The World Food Programme (WFP) is the food-assistance branch of the United Nations (UN).
It is the world’s largest humanitarian organisation, focused on hunger and food security. Founded in 1961 as a way of utilising surplus corn in the USA, it is headquartered in Rome and has offices in over 80 countries.
Over the years Ireland has remained a generous supporter of WFP’s work, as a donor and friend.
Lobbying for a portion of this year’s donations to go to the Middle East is Sean O’Brien, WFP country director in Syria.
Originally from a calf-to-beef enterprise in the midlands, Sean remembers the early days of his 25 year career with WFP.
“I grew up on a beef farm in Ballinamere, just outside of Tullamore town. We reared calves for fattening. My brother Donal was always the real farmer, but in younger years I was involved in the farm too; up early in the morning feeding calves and whatever else needed to be done.

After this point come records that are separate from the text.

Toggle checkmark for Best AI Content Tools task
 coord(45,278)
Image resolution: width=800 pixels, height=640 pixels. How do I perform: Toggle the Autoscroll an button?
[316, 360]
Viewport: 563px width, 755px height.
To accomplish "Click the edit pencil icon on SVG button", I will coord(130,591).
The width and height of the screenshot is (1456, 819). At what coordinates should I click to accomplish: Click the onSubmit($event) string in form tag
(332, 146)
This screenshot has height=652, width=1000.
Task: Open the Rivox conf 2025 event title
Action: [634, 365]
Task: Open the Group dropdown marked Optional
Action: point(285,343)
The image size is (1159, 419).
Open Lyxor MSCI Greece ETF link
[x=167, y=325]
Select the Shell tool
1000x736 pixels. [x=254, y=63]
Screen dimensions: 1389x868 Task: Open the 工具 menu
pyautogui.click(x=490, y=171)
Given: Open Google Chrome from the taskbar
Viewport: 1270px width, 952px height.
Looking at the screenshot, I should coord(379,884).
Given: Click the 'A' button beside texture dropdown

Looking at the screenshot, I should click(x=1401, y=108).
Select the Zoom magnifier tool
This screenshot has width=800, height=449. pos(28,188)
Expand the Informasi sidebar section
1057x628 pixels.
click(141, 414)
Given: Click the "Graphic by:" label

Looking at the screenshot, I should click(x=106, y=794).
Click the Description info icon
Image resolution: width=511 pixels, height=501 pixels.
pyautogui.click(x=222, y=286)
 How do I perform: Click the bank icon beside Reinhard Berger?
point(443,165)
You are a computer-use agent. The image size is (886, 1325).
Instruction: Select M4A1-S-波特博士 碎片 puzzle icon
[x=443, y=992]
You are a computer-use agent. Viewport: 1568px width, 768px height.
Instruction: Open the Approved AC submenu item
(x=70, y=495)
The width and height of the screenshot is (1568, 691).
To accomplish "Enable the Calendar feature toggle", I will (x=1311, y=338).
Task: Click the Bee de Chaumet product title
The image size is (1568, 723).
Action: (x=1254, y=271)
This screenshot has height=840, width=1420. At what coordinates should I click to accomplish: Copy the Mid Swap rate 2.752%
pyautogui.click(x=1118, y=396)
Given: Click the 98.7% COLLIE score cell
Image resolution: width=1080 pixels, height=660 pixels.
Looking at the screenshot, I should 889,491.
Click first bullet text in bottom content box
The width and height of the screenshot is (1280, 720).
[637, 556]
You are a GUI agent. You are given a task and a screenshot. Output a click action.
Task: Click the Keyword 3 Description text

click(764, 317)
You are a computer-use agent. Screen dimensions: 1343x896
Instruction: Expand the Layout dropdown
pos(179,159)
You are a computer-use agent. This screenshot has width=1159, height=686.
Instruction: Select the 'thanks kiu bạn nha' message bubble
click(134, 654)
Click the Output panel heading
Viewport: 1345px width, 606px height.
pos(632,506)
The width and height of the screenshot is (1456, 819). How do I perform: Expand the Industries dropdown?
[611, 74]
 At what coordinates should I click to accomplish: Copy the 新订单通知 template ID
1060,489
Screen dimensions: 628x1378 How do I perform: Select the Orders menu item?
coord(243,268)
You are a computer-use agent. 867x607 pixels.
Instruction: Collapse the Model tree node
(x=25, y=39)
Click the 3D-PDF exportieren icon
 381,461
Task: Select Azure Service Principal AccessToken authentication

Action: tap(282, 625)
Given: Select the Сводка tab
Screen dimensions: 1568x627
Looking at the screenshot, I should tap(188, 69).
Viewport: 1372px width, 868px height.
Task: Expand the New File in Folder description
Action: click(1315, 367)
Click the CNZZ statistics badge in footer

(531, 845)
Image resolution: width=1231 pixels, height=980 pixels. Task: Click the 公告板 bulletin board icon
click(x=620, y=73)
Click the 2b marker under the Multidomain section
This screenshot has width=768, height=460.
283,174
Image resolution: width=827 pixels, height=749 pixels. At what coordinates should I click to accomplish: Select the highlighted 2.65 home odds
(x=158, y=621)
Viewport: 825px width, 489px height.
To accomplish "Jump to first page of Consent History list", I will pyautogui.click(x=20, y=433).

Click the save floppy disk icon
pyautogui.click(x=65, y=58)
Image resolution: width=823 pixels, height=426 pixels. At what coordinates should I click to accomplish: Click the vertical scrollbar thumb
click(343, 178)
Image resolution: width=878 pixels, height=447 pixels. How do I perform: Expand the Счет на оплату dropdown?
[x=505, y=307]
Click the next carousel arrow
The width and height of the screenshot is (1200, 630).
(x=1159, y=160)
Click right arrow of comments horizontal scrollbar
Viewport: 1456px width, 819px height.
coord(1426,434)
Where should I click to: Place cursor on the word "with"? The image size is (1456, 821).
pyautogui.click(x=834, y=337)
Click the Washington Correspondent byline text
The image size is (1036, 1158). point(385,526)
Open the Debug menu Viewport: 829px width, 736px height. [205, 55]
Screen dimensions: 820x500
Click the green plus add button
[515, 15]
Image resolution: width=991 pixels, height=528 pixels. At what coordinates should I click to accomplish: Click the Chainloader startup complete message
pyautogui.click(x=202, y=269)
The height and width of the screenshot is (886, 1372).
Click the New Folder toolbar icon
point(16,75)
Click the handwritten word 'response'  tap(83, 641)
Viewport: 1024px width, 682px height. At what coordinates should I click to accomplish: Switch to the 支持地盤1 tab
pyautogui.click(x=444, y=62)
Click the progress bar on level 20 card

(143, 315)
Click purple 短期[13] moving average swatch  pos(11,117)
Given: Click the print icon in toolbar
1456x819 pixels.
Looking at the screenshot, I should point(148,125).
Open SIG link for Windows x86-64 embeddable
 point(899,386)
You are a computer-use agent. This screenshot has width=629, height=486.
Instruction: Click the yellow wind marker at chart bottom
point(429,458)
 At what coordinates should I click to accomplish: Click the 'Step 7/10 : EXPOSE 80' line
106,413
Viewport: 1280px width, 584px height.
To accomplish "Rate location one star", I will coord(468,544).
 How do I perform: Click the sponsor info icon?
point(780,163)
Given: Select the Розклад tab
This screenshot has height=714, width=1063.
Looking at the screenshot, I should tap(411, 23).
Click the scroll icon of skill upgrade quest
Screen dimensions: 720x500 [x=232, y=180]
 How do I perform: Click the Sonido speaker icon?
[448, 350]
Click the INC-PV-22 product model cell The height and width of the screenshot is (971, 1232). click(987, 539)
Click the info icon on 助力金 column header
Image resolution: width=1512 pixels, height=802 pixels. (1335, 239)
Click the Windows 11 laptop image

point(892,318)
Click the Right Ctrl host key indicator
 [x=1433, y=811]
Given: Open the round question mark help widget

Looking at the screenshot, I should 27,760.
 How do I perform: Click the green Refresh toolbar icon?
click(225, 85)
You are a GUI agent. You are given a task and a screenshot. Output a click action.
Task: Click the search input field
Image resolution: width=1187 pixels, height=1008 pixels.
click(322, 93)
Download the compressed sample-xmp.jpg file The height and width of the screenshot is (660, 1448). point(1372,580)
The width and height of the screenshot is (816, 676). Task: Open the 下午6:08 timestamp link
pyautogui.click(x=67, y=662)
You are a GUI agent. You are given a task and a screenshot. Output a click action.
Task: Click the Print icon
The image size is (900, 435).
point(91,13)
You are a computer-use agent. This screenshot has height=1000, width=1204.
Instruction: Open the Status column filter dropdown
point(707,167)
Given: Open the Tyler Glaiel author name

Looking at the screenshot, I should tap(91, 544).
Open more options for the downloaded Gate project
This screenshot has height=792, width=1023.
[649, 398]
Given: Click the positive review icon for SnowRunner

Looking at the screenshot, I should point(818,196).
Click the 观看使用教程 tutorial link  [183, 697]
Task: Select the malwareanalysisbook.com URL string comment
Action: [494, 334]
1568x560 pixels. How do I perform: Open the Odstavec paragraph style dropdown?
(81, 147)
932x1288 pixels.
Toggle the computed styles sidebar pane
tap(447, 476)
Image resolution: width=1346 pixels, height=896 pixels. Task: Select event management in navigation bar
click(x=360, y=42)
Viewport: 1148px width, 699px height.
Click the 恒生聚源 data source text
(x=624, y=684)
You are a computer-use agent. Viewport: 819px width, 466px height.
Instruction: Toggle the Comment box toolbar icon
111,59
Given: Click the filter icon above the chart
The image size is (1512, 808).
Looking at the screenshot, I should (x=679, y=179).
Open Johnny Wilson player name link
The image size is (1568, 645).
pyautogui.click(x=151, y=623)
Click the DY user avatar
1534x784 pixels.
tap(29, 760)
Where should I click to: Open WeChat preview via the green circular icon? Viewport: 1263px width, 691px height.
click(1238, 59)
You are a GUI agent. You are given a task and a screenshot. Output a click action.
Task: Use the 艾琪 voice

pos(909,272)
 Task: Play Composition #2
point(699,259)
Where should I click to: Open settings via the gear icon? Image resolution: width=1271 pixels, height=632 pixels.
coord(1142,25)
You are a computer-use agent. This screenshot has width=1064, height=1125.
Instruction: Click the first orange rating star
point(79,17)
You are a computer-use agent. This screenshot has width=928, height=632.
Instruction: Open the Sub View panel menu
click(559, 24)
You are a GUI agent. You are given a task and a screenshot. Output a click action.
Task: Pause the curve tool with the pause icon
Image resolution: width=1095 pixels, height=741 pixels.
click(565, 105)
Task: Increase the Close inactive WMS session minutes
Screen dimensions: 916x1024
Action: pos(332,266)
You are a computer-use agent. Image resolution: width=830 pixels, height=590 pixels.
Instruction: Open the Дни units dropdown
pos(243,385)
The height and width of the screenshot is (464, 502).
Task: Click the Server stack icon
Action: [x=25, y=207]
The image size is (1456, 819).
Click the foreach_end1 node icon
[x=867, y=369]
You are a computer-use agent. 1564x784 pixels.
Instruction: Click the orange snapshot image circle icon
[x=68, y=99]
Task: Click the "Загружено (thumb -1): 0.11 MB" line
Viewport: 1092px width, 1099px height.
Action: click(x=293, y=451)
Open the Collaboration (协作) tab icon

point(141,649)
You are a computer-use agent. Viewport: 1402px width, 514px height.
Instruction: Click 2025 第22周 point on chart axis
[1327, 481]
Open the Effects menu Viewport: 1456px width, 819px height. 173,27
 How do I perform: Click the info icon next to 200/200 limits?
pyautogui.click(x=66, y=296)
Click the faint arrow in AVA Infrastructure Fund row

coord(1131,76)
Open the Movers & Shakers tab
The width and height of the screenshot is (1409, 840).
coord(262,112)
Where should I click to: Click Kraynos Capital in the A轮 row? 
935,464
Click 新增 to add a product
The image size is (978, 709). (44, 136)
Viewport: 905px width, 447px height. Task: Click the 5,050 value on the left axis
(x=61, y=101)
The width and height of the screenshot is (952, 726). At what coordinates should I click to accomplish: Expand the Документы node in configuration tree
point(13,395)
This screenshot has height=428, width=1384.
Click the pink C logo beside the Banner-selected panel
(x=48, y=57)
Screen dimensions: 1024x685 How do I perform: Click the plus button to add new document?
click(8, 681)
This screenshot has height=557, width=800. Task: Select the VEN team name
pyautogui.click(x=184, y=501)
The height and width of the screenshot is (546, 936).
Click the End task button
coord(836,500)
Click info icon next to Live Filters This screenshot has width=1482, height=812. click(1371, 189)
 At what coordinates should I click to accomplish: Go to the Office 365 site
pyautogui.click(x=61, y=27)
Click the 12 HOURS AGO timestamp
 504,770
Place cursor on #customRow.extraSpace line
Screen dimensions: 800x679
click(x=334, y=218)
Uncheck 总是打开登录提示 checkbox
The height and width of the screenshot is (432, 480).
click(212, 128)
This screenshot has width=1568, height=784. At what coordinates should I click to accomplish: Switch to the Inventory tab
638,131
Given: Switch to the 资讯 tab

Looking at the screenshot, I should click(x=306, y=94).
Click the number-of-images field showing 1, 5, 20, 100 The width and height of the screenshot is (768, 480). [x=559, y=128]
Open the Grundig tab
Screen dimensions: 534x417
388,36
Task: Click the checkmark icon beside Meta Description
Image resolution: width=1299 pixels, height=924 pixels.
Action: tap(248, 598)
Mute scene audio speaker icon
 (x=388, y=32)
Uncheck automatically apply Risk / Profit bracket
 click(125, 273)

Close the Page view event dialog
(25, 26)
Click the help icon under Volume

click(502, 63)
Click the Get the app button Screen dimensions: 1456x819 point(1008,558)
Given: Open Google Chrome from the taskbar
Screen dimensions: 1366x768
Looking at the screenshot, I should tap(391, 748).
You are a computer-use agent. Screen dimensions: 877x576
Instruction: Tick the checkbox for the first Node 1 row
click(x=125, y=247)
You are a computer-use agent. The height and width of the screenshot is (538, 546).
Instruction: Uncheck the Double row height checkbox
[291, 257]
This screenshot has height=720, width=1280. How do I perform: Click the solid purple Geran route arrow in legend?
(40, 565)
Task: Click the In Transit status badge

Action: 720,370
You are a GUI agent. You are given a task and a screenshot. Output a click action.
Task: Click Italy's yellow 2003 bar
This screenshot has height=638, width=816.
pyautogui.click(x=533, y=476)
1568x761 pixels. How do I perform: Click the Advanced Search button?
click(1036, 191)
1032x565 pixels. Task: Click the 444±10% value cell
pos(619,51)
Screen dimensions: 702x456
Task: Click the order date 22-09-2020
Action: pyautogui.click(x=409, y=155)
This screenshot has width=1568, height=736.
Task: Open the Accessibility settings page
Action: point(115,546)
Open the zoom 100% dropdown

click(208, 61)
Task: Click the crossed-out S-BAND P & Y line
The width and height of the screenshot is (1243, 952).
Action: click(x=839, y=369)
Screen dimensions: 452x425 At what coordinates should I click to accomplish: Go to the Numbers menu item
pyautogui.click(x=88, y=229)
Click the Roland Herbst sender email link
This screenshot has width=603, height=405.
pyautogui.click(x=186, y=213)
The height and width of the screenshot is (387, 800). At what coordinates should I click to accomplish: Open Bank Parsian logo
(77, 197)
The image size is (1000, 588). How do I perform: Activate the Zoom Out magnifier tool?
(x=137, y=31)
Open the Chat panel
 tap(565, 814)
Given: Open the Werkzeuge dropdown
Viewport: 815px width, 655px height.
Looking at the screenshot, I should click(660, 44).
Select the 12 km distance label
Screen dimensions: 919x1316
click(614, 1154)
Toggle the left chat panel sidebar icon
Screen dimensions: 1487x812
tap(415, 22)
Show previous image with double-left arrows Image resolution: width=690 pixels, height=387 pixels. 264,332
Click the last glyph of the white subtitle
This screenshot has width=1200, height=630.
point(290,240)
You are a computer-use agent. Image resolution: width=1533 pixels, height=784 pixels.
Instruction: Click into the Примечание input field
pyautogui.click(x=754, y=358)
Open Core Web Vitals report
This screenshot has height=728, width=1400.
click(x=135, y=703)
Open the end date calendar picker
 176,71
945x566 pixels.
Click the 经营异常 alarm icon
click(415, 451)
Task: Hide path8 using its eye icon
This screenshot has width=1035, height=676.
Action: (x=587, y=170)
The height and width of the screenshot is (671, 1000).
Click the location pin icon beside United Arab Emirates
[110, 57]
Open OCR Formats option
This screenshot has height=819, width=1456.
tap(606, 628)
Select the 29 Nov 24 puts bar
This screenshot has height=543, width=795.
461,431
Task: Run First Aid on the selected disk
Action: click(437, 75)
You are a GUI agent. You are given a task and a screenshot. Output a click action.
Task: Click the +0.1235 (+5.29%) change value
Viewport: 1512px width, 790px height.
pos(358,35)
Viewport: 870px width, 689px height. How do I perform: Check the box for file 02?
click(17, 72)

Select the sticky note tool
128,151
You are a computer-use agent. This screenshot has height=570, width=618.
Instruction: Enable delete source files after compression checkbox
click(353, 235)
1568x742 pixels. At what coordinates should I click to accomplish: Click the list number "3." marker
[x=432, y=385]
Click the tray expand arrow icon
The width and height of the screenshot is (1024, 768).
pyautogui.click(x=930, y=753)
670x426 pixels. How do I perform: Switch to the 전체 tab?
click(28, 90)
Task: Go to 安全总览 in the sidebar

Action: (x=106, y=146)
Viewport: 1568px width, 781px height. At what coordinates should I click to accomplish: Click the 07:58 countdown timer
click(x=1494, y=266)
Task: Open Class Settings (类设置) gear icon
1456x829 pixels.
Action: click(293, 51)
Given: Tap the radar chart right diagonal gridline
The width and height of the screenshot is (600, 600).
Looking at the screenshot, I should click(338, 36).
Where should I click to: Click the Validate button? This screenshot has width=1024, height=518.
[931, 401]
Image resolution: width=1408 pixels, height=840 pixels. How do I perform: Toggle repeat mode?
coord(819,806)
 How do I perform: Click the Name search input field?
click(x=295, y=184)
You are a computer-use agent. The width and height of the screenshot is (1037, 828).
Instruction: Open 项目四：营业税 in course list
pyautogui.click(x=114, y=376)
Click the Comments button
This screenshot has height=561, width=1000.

I’m not sure why, but I chose Tanzania. I spent two years out there as a volunteer
“When I finished my business degree in Galway, I worked as a trainee auditor to get my [accountancy] qualification. I always wanted to work abroad. So in 1993, I walked in off the street one day to Concern Worldwide in Dublin, asking if I could volunteer. They laughed, ‘No don’t be silly, you can’t just walk in asking to be a volunteer. We have hundreds on a list. Unless you happen to be an accountant or a nurse?’ There and then, they offered for me to go to Ethiopia, Tanzania, or Mozambique.
“I’m not sure why, but I chose Tanzania. I spent two years out there as a volunteer. The first year was quiet, but during the second year (1994) the Rwandan genocide occurred. At that point we started working closely with WFP and other partnering UN organisations.
“After that, the Concern office in Dublin passed my CV to WFP’s office in Rome. Eventually I was hired by them and moved to Italy in 1995. Initially I worked as an accountant, but my role has changed quite a bit over the years. In 2011, for example, I was appointed acting chief finance officer, for about a year and a half.”
Having spent the majority of his career to date at WFP headquarters in Rome, last Christmas Sean packed his bags for Syria,
“In WFP you are subject to rotation and I had been subject to rotation for the last 20 years. So I decided it was time for a change. I flew to Syria last December to start my new post as WFP representative and country director, which will last for at least two years.”
Agriculture is very diverse here, with the growth of olives, lamb, beef, spinach, citrus fruits and more
Despite the fertile land and once vibrant agricultural sector in Syria, WFP support millions of Syrian people with food supplies each month, Sean explains.
“There are two main rivers – the Euphrates and the Orontes – which dictate the most fertile areas of Syrian land. The northeastern region at the Euphrates basin is known as the ‘breadbasket’ of Syria, due to its abundance of wheat.”
“Agriculture is very diverse here, with the growth of olives, lamb, beef, spinach, citrus fruits and more. Syrian food is really good. But the conflict over the last 10 years has led to a lot of disruption and change to every sector, including agriculture.
“We align much of our work around Sustainable Development Goal 2 (SDG2) ‘zero hunger’. WFP feed approximately 4.8 million people in Syria every month. Before the war, the population of Syria was just less than 21 million people. About five million of those are now refugees in Turkey, Lebanon and Jordan. There are another six million people internally displaced.”
I was in a bar in Rome having a coffee when I heard that WFP had just won the Nobel Peace Prize
“We are entirely voluntarily funded. Any dollar we spend has been given by a donor – which keeps us honest. That’s what I have spent the last 20 years working on, our financial policies. It’s not very exciting, but implementing international accounting standards for example, makes the organisation transparent. And at the end of the day, there are no hidden secrets, which has a huge part to play in how confident our donors are giving us money.”
Sean regards WFPs 2020 Nobel Peace Prize award as honorary to all UN partners, donors and staff members.
“I was in a bar in Rome having a coffee when I heard that WFP had just won the Nobel Peace Prize. I was completely shocked. I wanted to tell the barman, I didn’t know what to do! It was amazing.
“The award is very much in recognition of all WFP field workers, partners, donors and the staff we have lost, including Michael Ryan; who lost his life in an air crash in 2019. Mick was a very dedicated Irish colleague for many years. He was excellent at his job.”
Working as an accountant for Concern Worldwide and WFP back in the day was a real springboard for the rest of my career
Sean credits those humble beginnings as an enthusiastic trainee for his progression and success to date.
“Working as an accountant for Concern Worldwide and WFP back in the day was a real springboard for the rest of my career. I walked into Concern that day in 1993 looking for an opportunity to travel and see the world. I wouldn’t have gone anywhere without a qualification. For me it has been a huge journey.
“The hardest part of my job right now is being away from my family, but I am absolutely privileged with my career to date within WFP. The organisation has been so good to me and given me such a motivating career.”